Ao mesmo tempo, também vale lembrar que jogador de futebol também é gente. Todos eles possuem família e amigos como eu e você. E todos eles podem contrair o coronavírus e contaminar outras pessoas. Acho que não precisa ser epidemiologista pra saber disso, não é?
Imaginem só um Flamengo x Vasco, ou um Corinthians x Palmeiras, um Grêmio x Internacional ou um Remo x Paysandu com portões fechados. A probabilidade de contaminação é altíssima. Não me refiro apenas aos 22 jogadores dentro de campo e aos árbitros, mas de todos os profissionais envolvidos na realização de uma simples partida de futebol. E isso sem mencionar a mobilização em torno do jogo. Ou você acha que não vai ter torcedor fanático quebrando a quarentena pra ver seu time na casa de um amigo ou no barzinho mais próximo?

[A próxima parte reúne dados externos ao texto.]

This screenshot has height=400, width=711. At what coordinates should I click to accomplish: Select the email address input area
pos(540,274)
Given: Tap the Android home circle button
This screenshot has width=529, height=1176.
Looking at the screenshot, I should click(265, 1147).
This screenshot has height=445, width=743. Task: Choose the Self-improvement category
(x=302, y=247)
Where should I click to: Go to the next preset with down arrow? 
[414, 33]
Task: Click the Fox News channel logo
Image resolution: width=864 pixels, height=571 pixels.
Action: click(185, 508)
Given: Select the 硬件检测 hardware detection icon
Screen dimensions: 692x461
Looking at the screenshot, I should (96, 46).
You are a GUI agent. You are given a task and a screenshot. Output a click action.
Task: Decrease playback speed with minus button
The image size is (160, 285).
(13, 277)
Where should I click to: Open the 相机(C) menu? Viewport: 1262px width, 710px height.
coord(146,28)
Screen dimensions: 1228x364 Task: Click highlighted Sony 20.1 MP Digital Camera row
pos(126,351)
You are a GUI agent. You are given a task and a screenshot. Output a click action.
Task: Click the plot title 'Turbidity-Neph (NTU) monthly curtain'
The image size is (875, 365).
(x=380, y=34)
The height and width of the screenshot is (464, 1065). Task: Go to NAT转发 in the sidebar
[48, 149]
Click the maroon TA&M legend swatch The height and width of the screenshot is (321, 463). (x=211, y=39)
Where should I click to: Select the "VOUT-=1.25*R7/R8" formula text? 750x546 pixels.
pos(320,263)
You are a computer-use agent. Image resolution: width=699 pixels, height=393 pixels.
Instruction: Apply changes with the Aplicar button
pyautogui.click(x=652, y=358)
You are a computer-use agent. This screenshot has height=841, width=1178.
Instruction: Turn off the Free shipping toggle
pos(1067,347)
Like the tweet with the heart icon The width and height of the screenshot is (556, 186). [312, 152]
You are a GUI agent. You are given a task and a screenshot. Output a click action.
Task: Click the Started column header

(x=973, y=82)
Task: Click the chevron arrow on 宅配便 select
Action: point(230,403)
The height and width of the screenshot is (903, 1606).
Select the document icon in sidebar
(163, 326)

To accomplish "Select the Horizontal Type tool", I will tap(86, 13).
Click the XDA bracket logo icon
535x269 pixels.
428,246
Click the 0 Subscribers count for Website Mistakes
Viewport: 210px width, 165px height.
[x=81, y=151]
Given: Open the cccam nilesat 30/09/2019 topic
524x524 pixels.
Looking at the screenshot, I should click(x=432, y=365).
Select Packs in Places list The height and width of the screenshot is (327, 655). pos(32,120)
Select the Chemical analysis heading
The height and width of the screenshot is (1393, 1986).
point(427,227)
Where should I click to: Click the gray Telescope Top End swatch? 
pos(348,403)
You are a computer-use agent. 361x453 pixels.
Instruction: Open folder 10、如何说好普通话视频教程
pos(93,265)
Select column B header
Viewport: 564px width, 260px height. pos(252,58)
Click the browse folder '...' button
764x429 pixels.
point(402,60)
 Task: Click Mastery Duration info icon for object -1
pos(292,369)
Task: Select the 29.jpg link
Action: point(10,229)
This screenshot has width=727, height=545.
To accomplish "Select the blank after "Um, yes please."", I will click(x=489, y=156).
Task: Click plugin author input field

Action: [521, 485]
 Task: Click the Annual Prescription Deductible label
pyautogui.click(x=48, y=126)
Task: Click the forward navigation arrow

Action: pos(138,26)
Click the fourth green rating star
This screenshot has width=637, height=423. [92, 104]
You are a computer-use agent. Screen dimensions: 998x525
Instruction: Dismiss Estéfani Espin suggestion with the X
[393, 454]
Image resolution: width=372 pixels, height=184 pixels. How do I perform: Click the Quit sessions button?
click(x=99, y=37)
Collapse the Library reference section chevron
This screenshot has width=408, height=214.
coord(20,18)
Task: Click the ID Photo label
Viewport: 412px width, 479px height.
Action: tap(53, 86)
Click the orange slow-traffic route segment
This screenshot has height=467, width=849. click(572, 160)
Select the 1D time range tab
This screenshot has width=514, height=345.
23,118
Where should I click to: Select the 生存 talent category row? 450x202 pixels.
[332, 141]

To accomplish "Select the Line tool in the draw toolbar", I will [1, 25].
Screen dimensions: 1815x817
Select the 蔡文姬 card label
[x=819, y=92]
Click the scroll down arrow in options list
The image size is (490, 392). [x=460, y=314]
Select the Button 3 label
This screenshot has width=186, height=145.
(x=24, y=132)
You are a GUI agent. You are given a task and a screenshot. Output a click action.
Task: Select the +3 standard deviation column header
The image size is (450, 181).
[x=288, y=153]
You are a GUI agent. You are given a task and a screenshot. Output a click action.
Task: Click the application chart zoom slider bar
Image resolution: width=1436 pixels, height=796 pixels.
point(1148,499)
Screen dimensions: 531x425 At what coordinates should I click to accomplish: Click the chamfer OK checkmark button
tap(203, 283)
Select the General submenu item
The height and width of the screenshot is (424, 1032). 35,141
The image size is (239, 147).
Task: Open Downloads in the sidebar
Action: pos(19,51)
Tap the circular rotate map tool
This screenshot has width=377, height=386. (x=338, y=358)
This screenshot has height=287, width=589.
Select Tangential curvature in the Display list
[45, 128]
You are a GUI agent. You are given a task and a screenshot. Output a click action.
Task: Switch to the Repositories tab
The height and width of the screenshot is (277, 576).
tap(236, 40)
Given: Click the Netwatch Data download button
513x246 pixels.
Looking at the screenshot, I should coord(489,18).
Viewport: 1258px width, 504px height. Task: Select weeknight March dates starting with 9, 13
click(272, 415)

::Papo Esportivo | Coronavírus não é principal culpado pela crise financeira dos clubes::
O cenário é muito, mas muito propício para uma tragédia imensa. De acordo com o Ministério da Saúde, na última terça-feira (28), o país registrou 474 mortes em apenas 24 horas. São 71.886 casos e 5.017 mortes no total. Fora os casos subnotificados e as mortes por “síndrome respiratória aguda grave”.
Amigo, não há como cogitar qualquer retorno do futebol e de qualquer atividade esportiva diante desses números e dessa situação que promete ficar ainda mais grave.
Mas o que mais irrita e machuca nessa discussão é o desdém, é o “e daí?”, é o “e eu com isso?” e o discurso de que “precisamos continuar produzindo”. Isso é coisa de gente mesquinha e canalha que pensa que encher a burra de grana é mais importante do que preservar vidas.
Não adianta reiniciar as competições se o isolamento social foi muito mal feito e desobedecido por gente que deveria ser exemplo para a sociedade. Não adianta se pensar em jogos com portões fechados se ainda não sabemos ao certo o tamanho da pandemia aqui no Brasil por conta da subnotificação. Não adianta cogitar qualquer retorno à “normalidade” enquanto os mais necessitados estão pagando o pato.
Qual vai ser o plano se algum jogador contrair o coronavírus nessa retomada? Vão permanecer jogando até o último time permanecer de pé e ser declarado campeão ou perceber a lambança e paralisar tudo de novo? Não há como se pensar em qualquer retorno de qualquer atividade se não temos nem onde enterrar nossos mortos.